Content starts

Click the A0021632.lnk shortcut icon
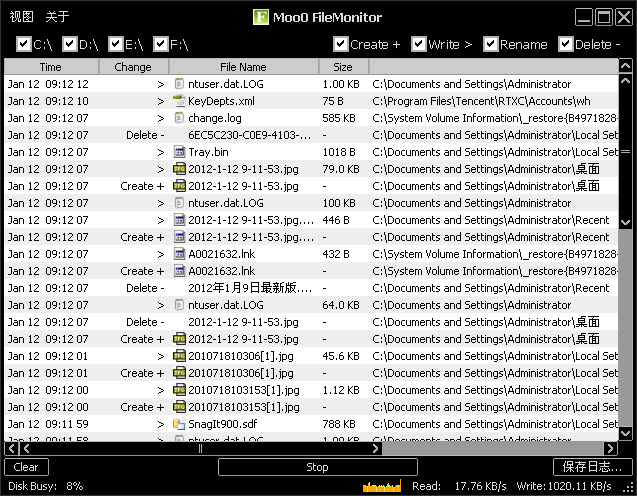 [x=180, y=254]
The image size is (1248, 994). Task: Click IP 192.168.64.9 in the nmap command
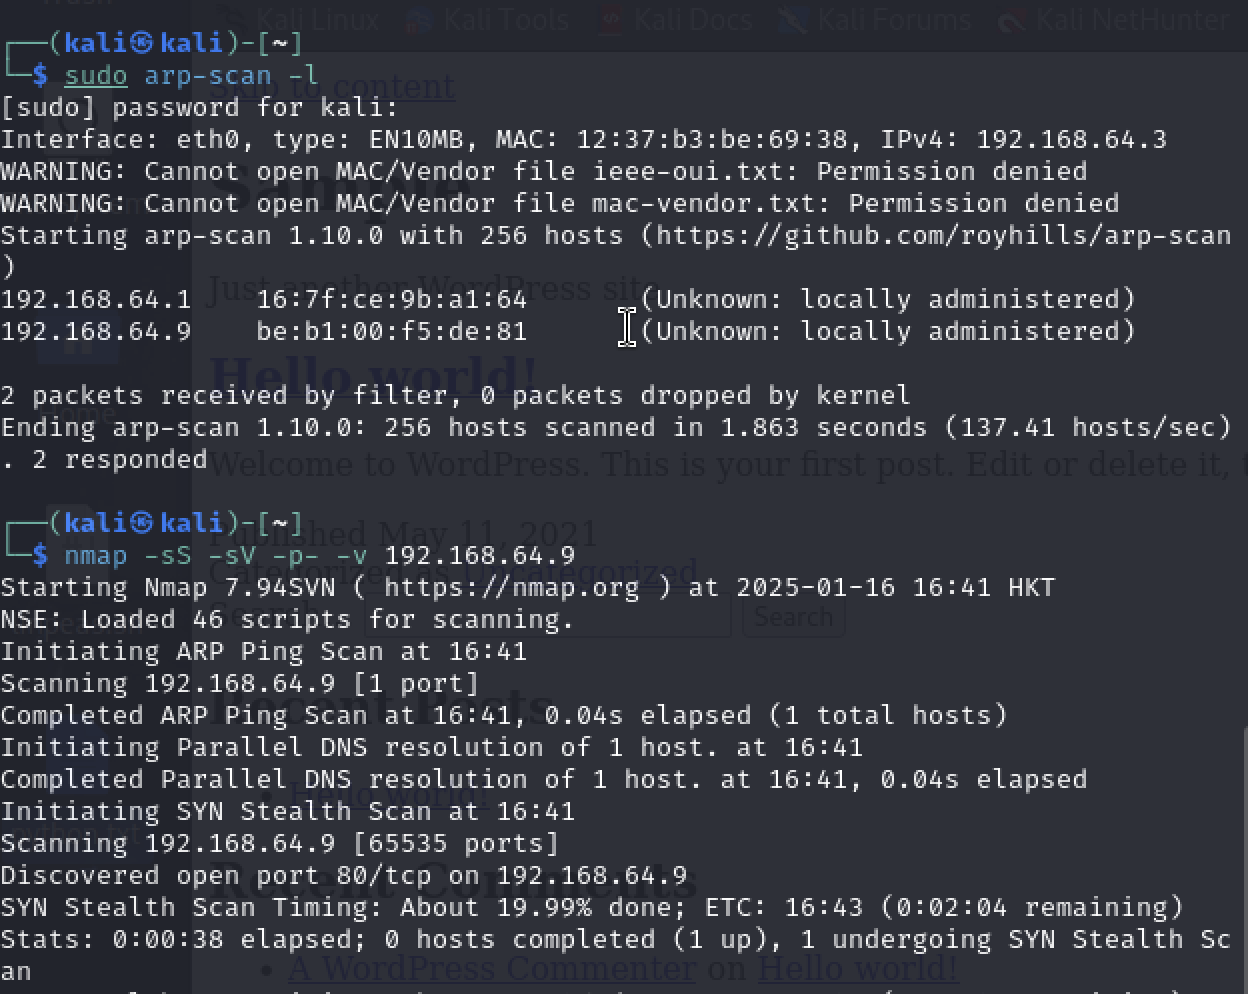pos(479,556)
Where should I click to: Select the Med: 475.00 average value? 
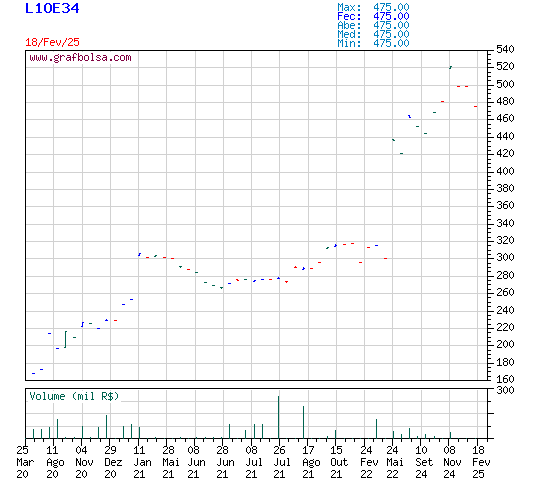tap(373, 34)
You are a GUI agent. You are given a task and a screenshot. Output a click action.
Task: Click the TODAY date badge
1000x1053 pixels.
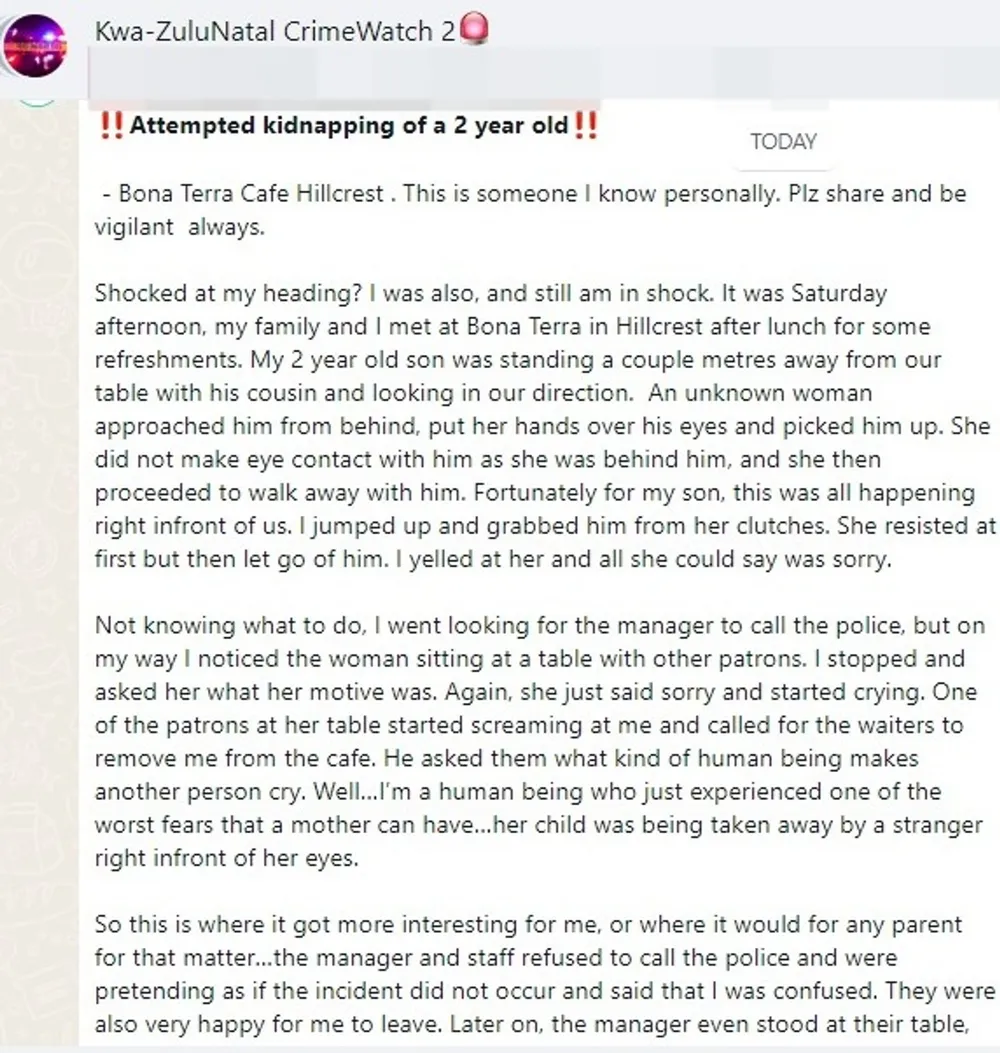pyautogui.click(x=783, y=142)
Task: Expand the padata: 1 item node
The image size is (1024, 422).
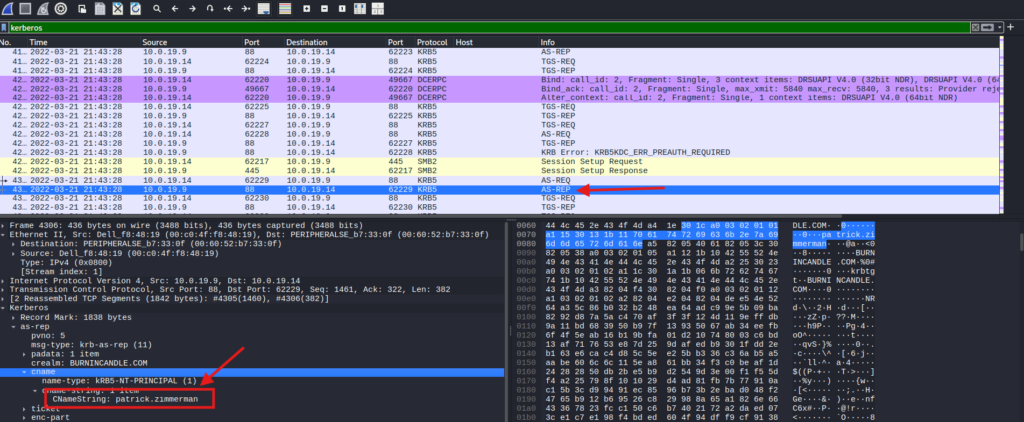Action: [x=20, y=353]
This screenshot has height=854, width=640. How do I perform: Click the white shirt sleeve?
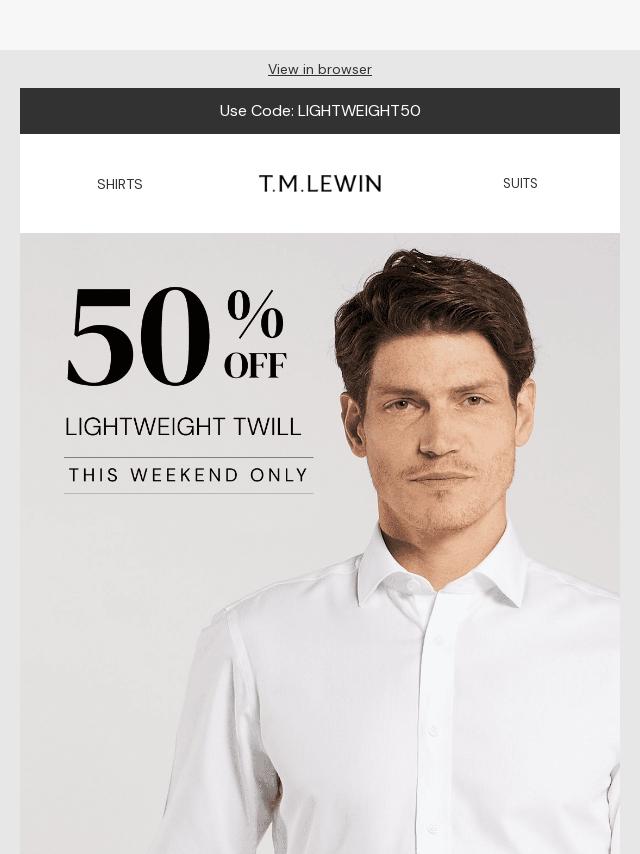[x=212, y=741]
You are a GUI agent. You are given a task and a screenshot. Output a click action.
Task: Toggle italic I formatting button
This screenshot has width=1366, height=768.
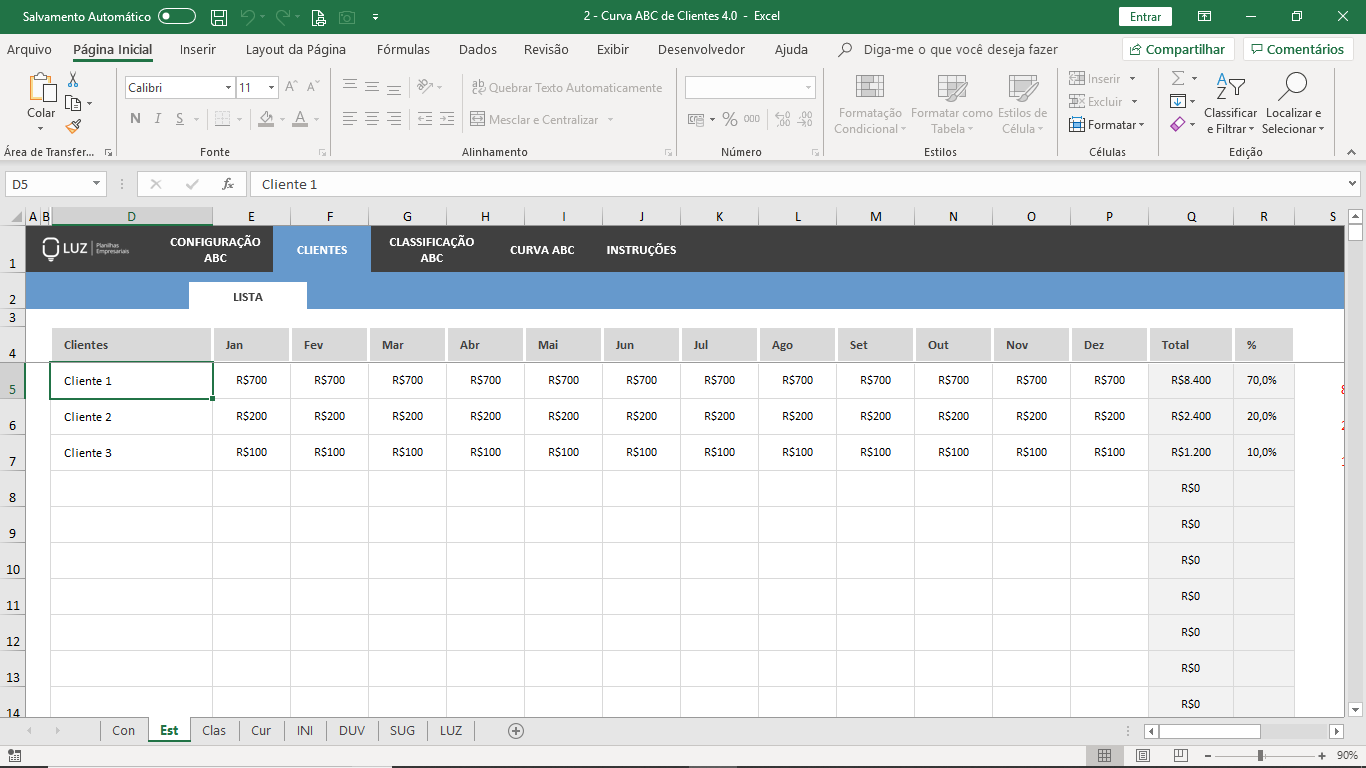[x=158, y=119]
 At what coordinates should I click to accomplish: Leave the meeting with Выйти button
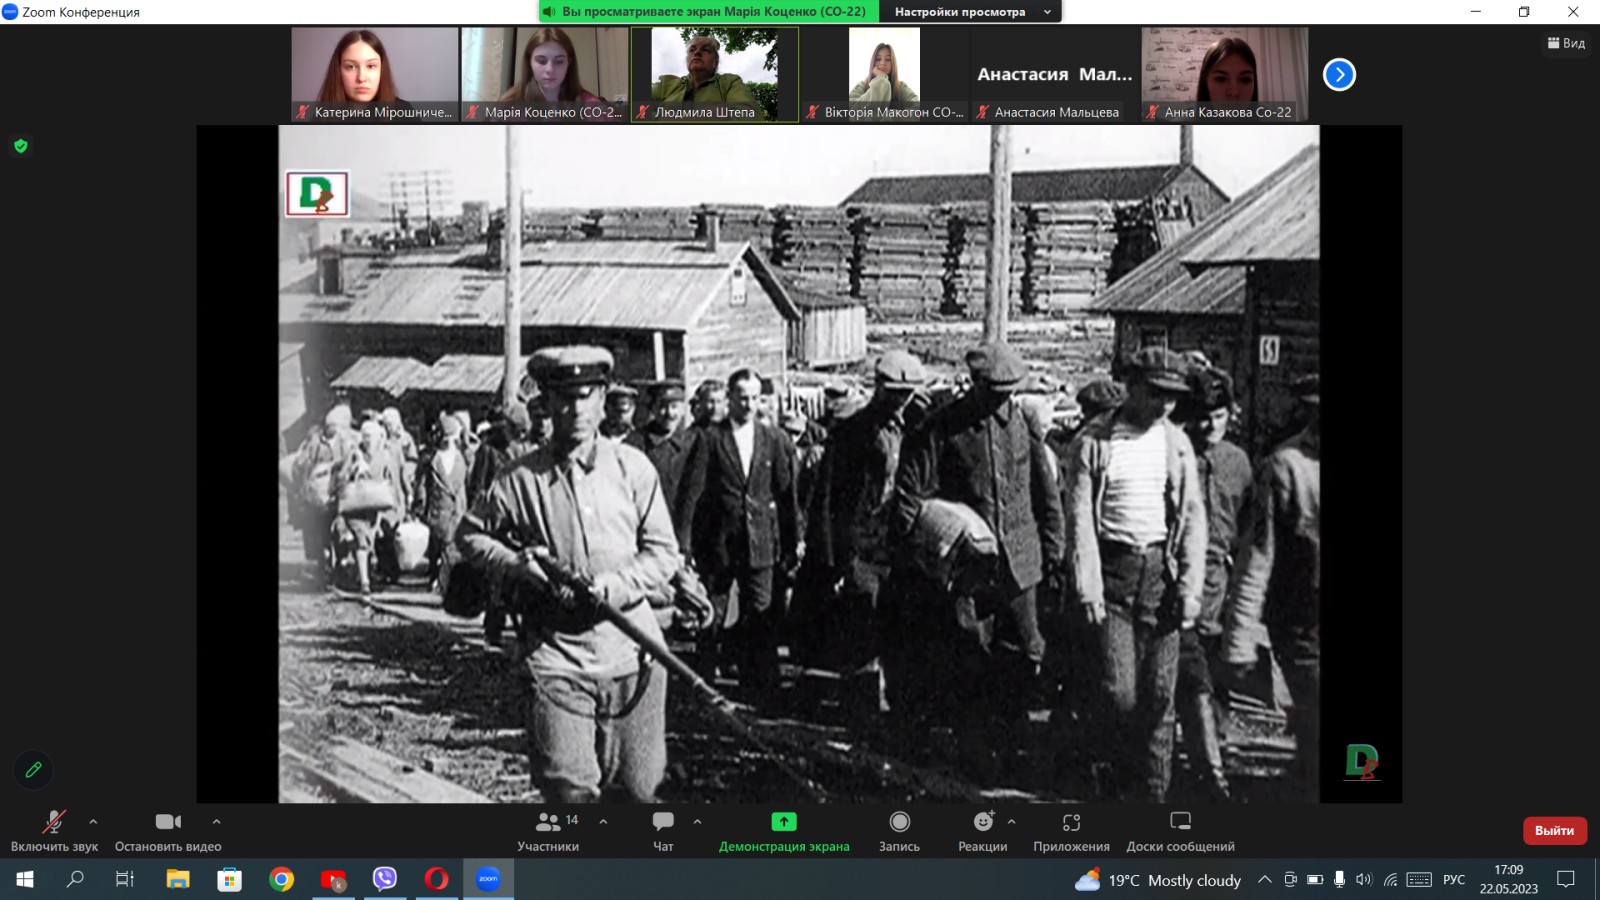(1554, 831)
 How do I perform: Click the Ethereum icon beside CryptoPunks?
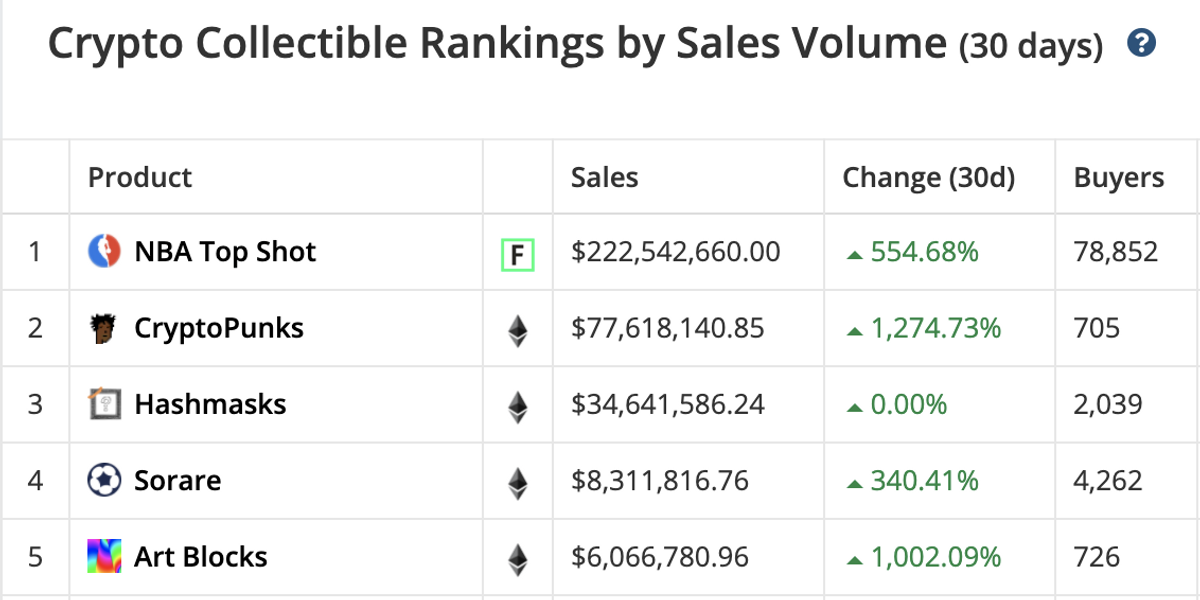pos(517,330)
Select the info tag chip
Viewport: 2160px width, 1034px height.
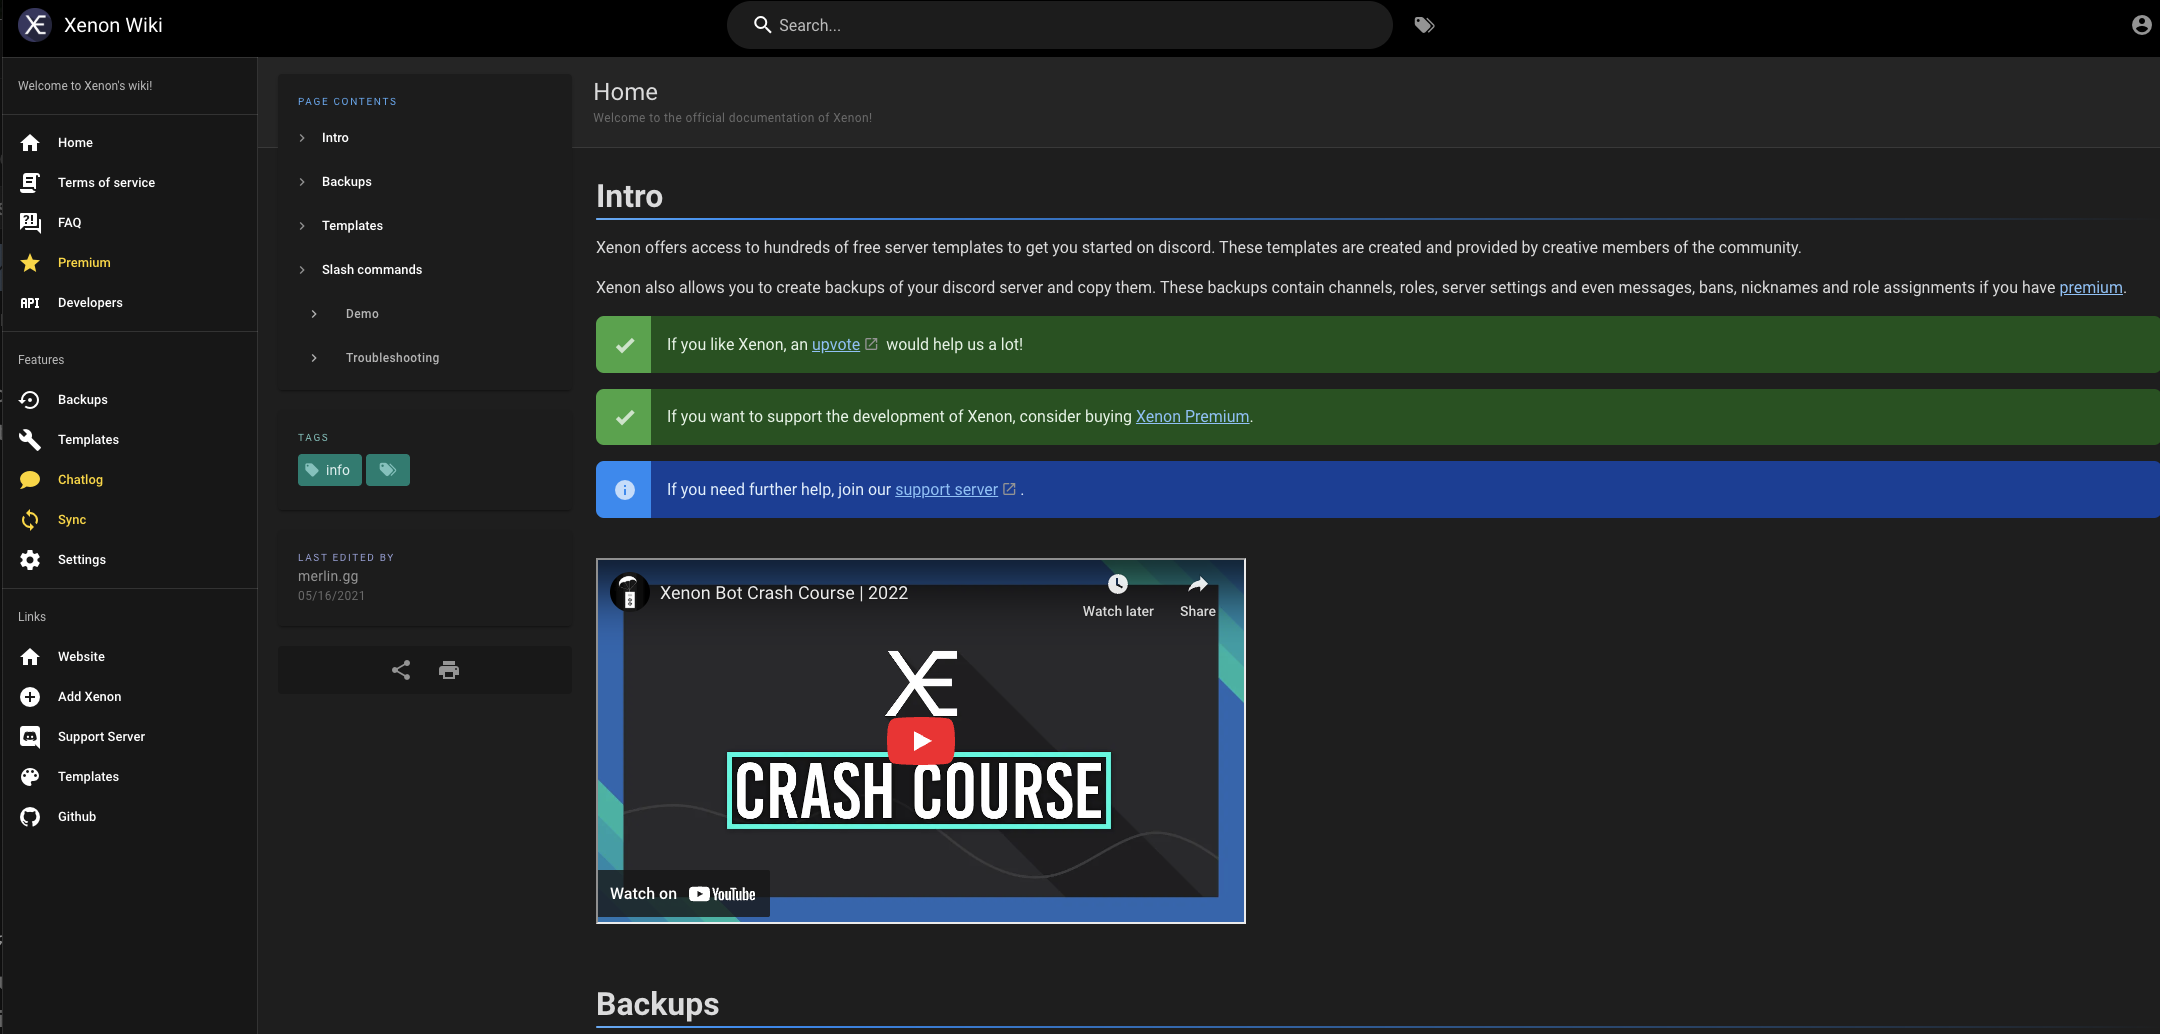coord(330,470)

Content ends

§ Your objective: The task calls for duplicating the data exactly, with no images kept.

§ Result of the exercise:
Click the A0021632.lnk shortcut icon
 [x=180, y=254]
The image size is (1248, 994). Task: Click IP 192.168.64.9 in the nmap command
pos(479,556)
Where should I click to: Select the Med: 475.00 average value? 
tap(373, 34)
You are a GUI agent. You are given a task and a screenshot. Output a click action.
Task: Click the TODAY date badge
1000x1053 pixels.
pyautogui.click(x=783, y=142)
Task: Expand the padata: 1 item node
The image size is (1024, 422).
Action: [x=20, y=353]
This screenshot has height=854, width=640. How do I perform: Click the white shirt sleeve?
[x=212, y=741]
You are a GUI agent. You are given a task and a screenshot. Output a click action.
Task: Toggle italic I formatting button
This screenshot has width=1366, height=768.
[x=158, y=119]
 At what coordinates should I click to accomplish: Leave the meeting with Выйти button
(1554, 831)
 How do I perform: Click the Ethereum icon beside CryptoPunks?
pos(517,330)
Select the info tag chip
Viewport: 2160px width, 1034px height.
coord(330,470)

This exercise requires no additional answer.